The Merengue coach then concluded: “It has been a very long, intense, passionate and continuous journey. The most important thing is that it is a question of passion, what has allowed me to go through these 44 years, and you can’t buy passion to the market. I’m very passionate about football, I don’t know why, my father wasn’t a former footballer, but she came playing with friends.” The Real Madrid coach then thanked his family and moved, with a broken voice he added that “I also have 5 grandchildren who remind me that I am a grandfather and remind me that I am no longer the child who arrived in Parma in 1975”.
“In a world like that of football, often very ‘shouted’ and often over the top, Ancelotti has chosen a path all his own and completely different. That of work done in silence and without raising his voice, always with his feet land, of fair play, of respect for people and their work, of correctness and humility, of study: study of the matches, of the opponents, of the schemes, of the players, to set up one’s own strategy. Thus, without raising one’s voice and by focusing on work and preparation, this boy who started from Reggiolo won practically everything and reached the top of the world. And he became a Master”, said the Rector Paolo Andrei in his speech, after the student-athlete Ayomide Folorunso he brought the rector’s mace to the stage and after the performance of the harp duo formed by Agatha Bocedi and Anastasiia Volkomorova, students of the Arrigo Boito Conservatory.

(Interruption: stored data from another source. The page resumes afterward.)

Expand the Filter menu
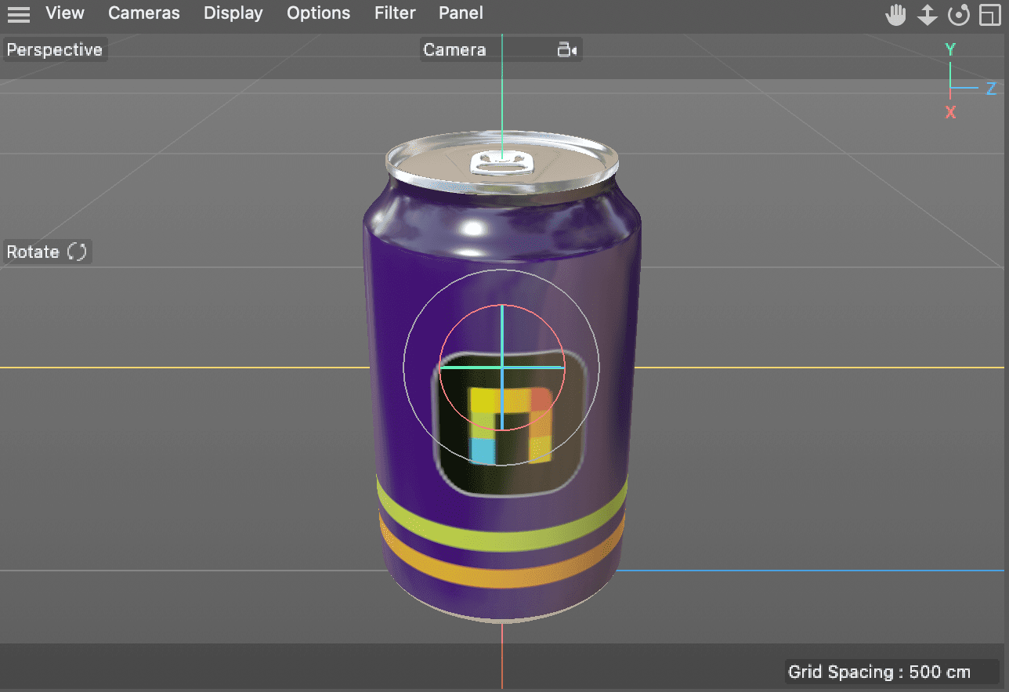The image size is (1009, 692). pyautogui.click(x=395, y=13)

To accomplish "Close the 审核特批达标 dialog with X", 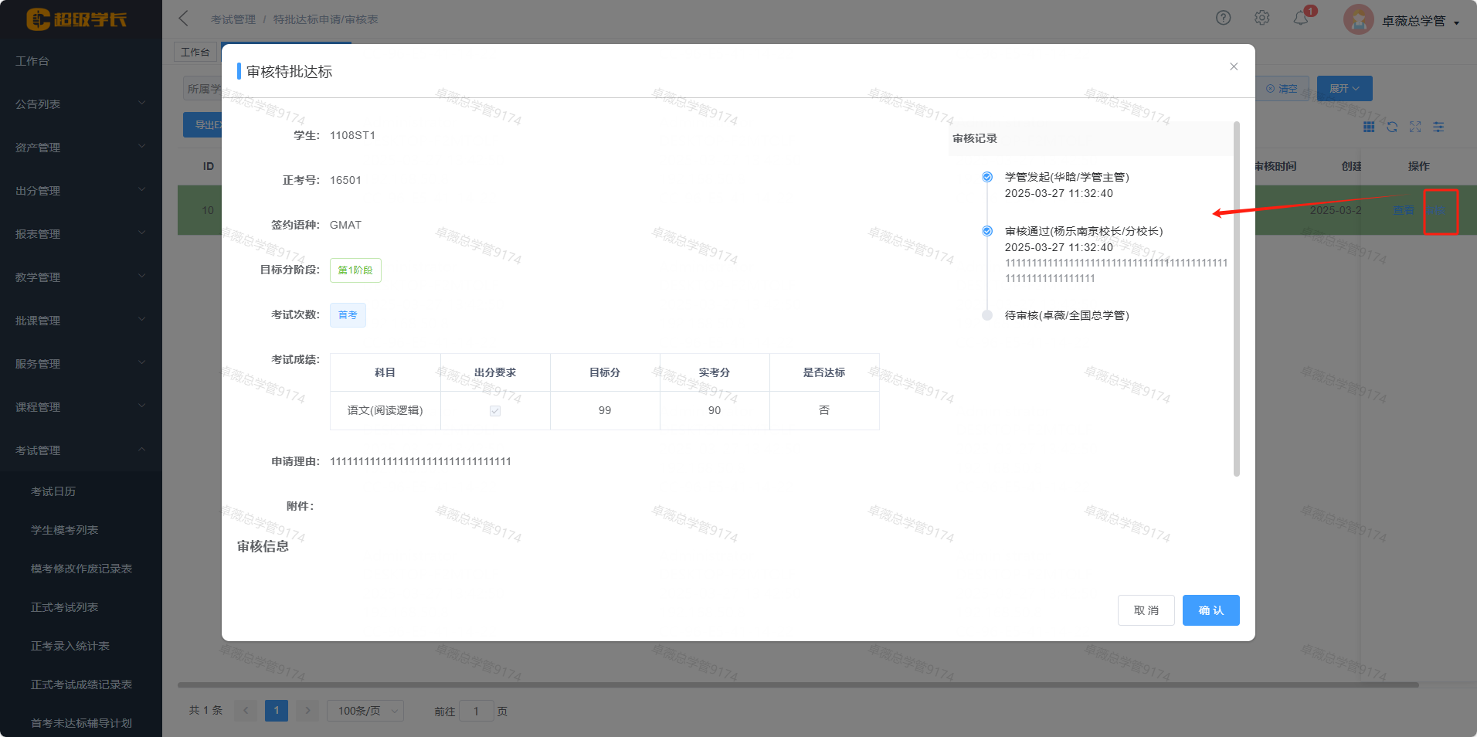I will 1234,66.
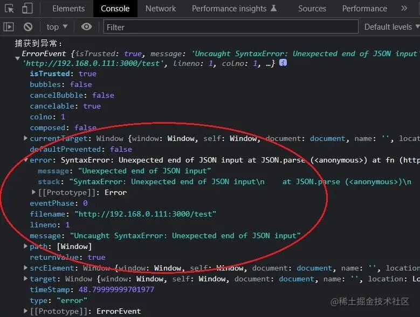Click the blue info badge after ErrorEvent
The height and width of the screenshot is (317, 420).
point(283,63)
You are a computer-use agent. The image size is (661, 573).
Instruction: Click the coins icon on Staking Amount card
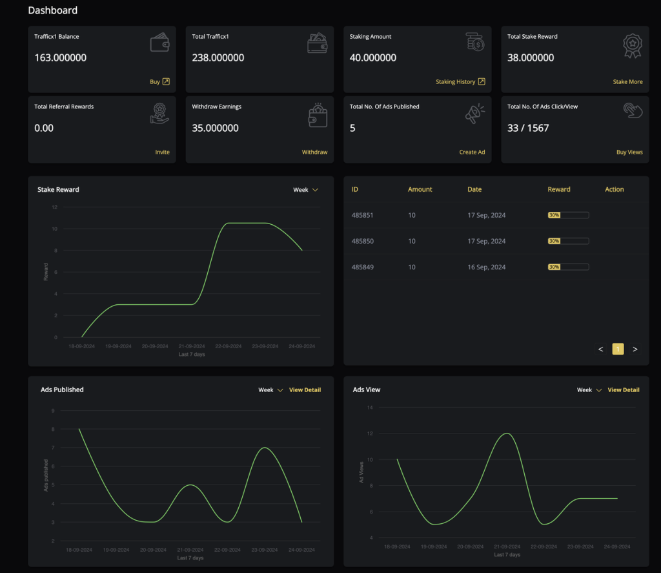pyautogui.click(x=475, y=43)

The motivation for the award was read by Prisco Mirandola, President of the Master’s Degree Course in Sciences and techniques of preventive and adapted physical activities, who spoke of an “example for the values that sport wants to transmit for health, inclusion, the valorization and growth of the individual and of the communities represented in team games”, while the laudatio for the graduating student was pronounced in two voices by Marco Vitale, Rector’s Delegate for Sport and President of the University Sport Committee, and Luigi Garlando , journalist for the Gazzetta dello sport.
From Carlo Ancelotti, who gave a lectio doctoralis significantly entitled Football: a school of life, a big thank you to the University and to all the people who arrived there for him: “Football taught me many things: relationships with other people , respect for others, respect for rules, respect for authority, commitment to managing a group, knowing how to listen, keeping up with changing times”. And again: “The difference between a great player and a great champion is that the great champion manages to put his talent at the service of others. The difference is between selfishness and altruism.” On his career: “It has been a very long, beautiful, intense, exciting journey, and it continues to be so. The most important thing is passion, and you can’t buy passion on the market. I like football, I like it very much: it has never been a sacrifice or a job for me.”